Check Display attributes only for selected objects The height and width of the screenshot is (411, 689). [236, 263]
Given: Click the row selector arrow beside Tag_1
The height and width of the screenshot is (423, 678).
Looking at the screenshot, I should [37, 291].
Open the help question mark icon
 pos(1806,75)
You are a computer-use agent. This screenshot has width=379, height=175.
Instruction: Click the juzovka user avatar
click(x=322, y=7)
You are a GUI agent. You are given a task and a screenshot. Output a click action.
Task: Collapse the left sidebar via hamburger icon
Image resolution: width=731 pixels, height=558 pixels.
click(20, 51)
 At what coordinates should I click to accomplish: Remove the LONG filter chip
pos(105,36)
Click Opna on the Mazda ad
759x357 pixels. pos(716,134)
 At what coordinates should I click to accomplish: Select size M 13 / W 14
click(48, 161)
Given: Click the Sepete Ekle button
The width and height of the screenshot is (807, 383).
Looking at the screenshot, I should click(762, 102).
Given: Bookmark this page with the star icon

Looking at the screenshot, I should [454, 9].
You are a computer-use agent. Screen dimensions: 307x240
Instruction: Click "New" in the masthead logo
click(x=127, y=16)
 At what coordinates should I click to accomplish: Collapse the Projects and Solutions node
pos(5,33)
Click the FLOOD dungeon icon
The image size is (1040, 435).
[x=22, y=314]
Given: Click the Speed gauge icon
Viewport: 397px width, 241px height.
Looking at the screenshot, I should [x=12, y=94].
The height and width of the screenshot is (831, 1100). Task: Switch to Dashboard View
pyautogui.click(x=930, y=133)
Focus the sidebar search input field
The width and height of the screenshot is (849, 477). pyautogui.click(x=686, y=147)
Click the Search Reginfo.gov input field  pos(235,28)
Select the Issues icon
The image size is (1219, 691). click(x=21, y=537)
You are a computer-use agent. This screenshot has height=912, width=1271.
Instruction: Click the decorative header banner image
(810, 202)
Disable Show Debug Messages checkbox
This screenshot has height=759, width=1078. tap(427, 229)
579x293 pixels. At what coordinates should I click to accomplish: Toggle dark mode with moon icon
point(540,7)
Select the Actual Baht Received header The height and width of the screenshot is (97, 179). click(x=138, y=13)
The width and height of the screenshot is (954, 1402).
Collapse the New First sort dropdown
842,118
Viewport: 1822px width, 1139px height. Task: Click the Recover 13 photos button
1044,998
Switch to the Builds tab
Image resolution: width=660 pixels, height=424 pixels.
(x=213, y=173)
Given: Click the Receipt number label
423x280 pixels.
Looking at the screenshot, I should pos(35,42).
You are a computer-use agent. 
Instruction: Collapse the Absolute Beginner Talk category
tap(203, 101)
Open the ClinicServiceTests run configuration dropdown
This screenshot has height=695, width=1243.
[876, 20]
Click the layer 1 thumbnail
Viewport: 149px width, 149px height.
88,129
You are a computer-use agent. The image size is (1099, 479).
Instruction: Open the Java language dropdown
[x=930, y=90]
========
Rewrite the listing above with every "computer-use agent" changed to "screen assistant" and nothing else altered.

Check Display attributes only for selected objects The height and width of the screenshot is (411, 689). [236, 263]
Given: Click the row selector arrow beside Tag_1
The height and width of the screenshot is (423, 678).
Looking at the screenshot, I should [37, 291].
Open the help question mark icon
 pos(1806,75)
You are a screen assistant. This screenshot has width=379, height=175.
Instruction: Click the juzovka user avatar
click(x=322, y=7)
You are a GUI agent. You are given a task and a screenshot. Output a click action.
Task: Collapse the left sidebar via hamburger icon
Image resolution: width=731 pixels, height=558 pixels.
click(20, 51)
 At what coordinates should I click to accomplish: Remove the LONG filter chip
pos(105,36)
Click Opna on the Mazda ad
759x357 pixels. pos(716,134)
 At what coordinates should I click to accomplish: Select size M 13 / W 14
click(48, 161)
Given: Click the Sepete Ekle button
The width and height of the screenshot is (807, 383).
Looking at the screenshot, I should click(762, 102).
Given: Bookmark this page with the star icon

Looking at the screenshot, I should [454, 9].
You are a screen assistant. Screen dimensions: 307x240
Instruction: Click "New" in the masthead logo
click(x=127, y=16)
 At what coordinates should I click to accomplish: Collapse the Projects and Solutions node
pos(5,33)
Click the FLOOD dungeon icon
The image size is (1040, 435).
[x=22, y=314]
Given: Click the Speed gauge icon
Viewport: 397px width, 241px height.
Looking at the screenshot, I should [x=12, y=94].
The height and width of the screenshot is (831, 1100). Task: Switch to Dashboard View
pyautogui.click(x=930, y=133)
Focus the sidebar search input field
The width and height of the screenshot is (849, 477). pyautogui.click(x=686, y=147)
Click the Search Reginfo.gov input field  pos(235,28)
Select the Issues icon
The image size is (1219, 691). click(x=21, y=537)
You are a screen assistant. This screenshot has height=912, width=1271.
Instruction: Click the decorative header banner image
(810, 202)
Disable Show Debug Messages checkbox
This screenshot has height=759, width=1078. tap(427, 229)
579x293 pixels. At what coordinates should I click to accomplish: Toggle dark mode with moon icon
point(540,7)
Select the Actual Baht Received header The height and width of the screenshot is (97, 179). click(x=138, y=13)
The width and height of the screenshot is (954, 1402).
Collapse the New First sort dropdown
842,118
Viewport: 1822px width, 1139px height. Task: Click the Recover 13 photos button
1044,998
Switch to the Builds tab
Image resolution: width=660 pixels, height=424 pixels.
(x=213, y=173)
Given: Click the Receipt number label
423x280 pixels.
Looking at the screenshot, I should pos(35,42).
You are a screen assistant. 
Instruction: Collapse the Absolute Beginner Talk category
tap(203, 101)
Open the ClinicServiceTests run configuration dropdown
This screenshot has height=695, width=1243.
[876, 20]
Click the layer 1 thumbnail
Viewport: 149px width, 149px height.
88,129
You are a screen assistant. The image size is (1099, 479).
Instruction: Open the Java language dropdown
[x=930, y=90]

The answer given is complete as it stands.